Search code examples
amazon-web-servicesamazon-ecsamazon-cloudwatch

ECS deployment changes target group - how to maintain alarms that depend on target group?


I have a workload running as an ECS service attached to a target group. Then I have an alarm monitoring that target group's instance count (HealthyHostCount). I'd like to implement blue/green deployments using 2 target groups, but it seems like because the alarm monitors a specific target group's value, it needs to be updated every deployment separately from the actual deployment.
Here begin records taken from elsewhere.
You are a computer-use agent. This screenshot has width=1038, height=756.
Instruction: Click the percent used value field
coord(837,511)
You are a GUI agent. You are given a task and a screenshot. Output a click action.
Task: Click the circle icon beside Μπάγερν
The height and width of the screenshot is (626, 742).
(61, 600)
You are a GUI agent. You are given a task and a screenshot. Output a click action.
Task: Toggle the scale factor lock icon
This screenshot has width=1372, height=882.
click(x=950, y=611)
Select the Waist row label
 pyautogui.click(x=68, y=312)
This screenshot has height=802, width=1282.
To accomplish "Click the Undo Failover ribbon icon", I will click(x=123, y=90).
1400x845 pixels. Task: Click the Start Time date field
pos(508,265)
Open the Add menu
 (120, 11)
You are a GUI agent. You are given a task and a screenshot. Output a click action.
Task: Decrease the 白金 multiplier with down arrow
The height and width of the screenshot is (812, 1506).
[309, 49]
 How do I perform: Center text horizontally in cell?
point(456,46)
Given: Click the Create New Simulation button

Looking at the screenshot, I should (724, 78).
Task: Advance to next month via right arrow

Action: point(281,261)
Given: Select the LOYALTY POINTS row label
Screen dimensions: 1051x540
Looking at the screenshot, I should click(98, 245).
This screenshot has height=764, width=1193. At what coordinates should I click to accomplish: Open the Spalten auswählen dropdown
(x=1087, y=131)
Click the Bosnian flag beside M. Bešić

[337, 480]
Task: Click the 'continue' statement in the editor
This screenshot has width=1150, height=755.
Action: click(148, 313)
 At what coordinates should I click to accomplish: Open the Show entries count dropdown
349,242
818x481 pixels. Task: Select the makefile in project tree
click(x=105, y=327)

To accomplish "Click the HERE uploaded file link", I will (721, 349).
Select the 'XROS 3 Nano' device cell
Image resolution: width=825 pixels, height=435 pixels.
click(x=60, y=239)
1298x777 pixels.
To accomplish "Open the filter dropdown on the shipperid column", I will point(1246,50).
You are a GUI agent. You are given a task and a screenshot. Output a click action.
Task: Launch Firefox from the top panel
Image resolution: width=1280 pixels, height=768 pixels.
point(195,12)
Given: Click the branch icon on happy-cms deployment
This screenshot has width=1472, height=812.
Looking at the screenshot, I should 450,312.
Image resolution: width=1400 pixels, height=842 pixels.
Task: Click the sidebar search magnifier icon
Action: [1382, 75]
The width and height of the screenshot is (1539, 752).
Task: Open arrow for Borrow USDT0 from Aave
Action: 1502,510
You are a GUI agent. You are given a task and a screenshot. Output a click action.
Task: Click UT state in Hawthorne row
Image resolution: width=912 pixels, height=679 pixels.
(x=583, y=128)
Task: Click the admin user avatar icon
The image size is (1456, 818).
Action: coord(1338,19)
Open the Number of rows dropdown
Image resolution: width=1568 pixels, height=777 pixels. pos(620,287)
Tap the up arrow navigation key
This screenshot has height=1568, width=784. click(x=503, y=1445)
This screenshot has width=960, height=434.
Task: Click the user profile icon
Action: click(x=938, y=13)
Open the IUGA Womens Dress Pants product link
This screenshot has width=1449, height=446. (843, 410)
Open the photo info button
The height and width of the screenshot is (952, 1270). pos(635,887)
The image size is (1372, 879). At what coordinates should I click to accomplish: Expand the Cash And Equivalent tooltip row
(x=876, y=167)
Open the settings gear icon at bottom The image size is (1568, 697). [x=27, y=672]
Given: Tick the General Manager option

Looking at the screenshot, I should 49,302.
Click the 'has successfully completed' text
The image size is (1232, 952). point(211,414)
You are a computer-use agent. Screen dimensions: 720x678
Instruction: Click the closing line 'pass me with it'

This seems fragile and that there would be a better way to do this (e.g. after the deployment if we have a script that updates the alarm's target group, it could fail), but I can't see the better way. Is there an obviously easier solution?


Solution

  • Instead of monitoring you have the desired number of healthy targets, monitor that you have no unhealthy ones. Your ECS service will take care of managing your desired count, plus you might want to scale the service so UnHealthyHostCount is the better metric to alarm on, I think anyway.

    Create one alarm for each target group as below.

    These won't trigger between normal ECS blue/green deployments, only if there is a registered target failing health-checks. You need to tune the health-check settings on the target group and HealthCheckGracePeriodSeconds setting for the ECS service accordingly.

      BlueUnHealthyHostCountAlarm:
        Type: 'AWS::CloudWatch::Alarm'
        Properties:
          AlarmDescription: 'Alarms when there is any unhealthy target'
          Namespace: 'AWS/ApplicationELB'
          MetricName: UnHealthyHostCount
          Statistic: Maximum
          Period: 60
          EvaluationPeriods: 2
          ComparisonOperator: GreaterThanThreshold
          Threshold: 1
          AlarmActions:
          - Topic
          Dimensions:
          - Name: LoadBalancer
            Value: AlbFullName
          - Name: TargetGroup
            Value: BlueTargetGroup
    
      GreenUnHealthyHostCountAlarm:
        Type: 'AWS::CloudWatch::Alarm'
        Properties:
          AlarmDescription: 'Alarms when there is any unhealthy target'
          Namespace: 'AWS/ApplicationELB'
          MetricName: UnHealthyHostCount
          Statistic: Maximum
          Period: 60
          EvaluationPeriods: 2
          ComparisonOperator: GreaterThanThreshold
          Threshold: 1
          AlarmActions:
          - Topic
          Dimensions:
          - Name: LoadBalancer
            Value: AlbFullName
          - Name: TargetGroup
            Value: GreenTargetGroup